I spoke with Mel Drumm, president and CEO of the Ann Arbor Hands-On Museum and Jeff Makarewicz, group vice president and Toyota USA Foundation director
What Is STEAM PARK?
STEAM PARK is a gallery with 23 exhibits that highlights Science, Technology, Engineering, Art, and Math (STEAM).
Development on STEAM PARK started in 2016 with an initial grant from Toyota. Jeff Makarewicz shared that the mission of the gallery was for Toyota’s engineers to share what inspired them, and bring that inspiration to a new generation.
Mel Drumm shared that we live in an engineered world and many people think that’s magical. The goal of STEAM PARK is to show what’s behind the curtain, peeling back the layers of the onion to expose the background engineering, science, and math. Throughout the gallery you see this transparency with the mechanics of the exhibit exposed.

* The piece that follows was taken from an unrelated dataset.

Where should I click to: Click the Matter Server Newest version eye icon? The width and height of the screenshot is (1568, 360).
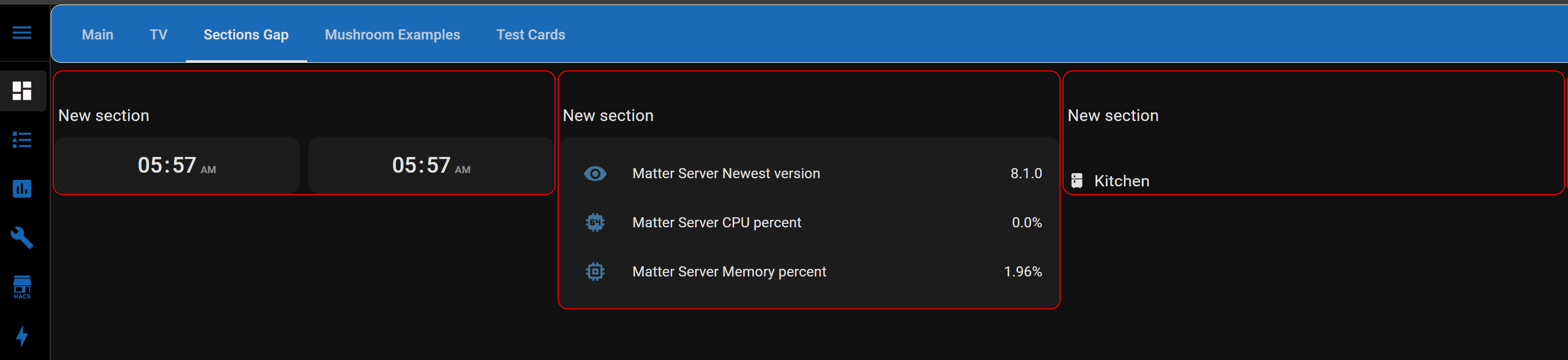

While Toyota Engineers can see the application of each exhibit to car design, the signage also links the exhibit to the natural world.
In designing the exhibits, they strove to make them fun whether you are 2, 22, or 62. I know I definitely wanted to stay and play with all of the exhibits. Throughout the Hands-On Museum this is a goal. A good example shared by Mel Drumm was the internet packet balls. He walked by one day and there were preschoolers enjoying sending the balls through and playing with it on that level. Meanwhile, a UM class was standing behind them using the exhibit as a visual teaching tool for how packets travel through the internet.
STEAM PARK Exhibits
As you enter STEAM PARK, the 17th Century Time Switch Clock will draw your eye. It truly combines both engineering and art as a center piece to the exhibit.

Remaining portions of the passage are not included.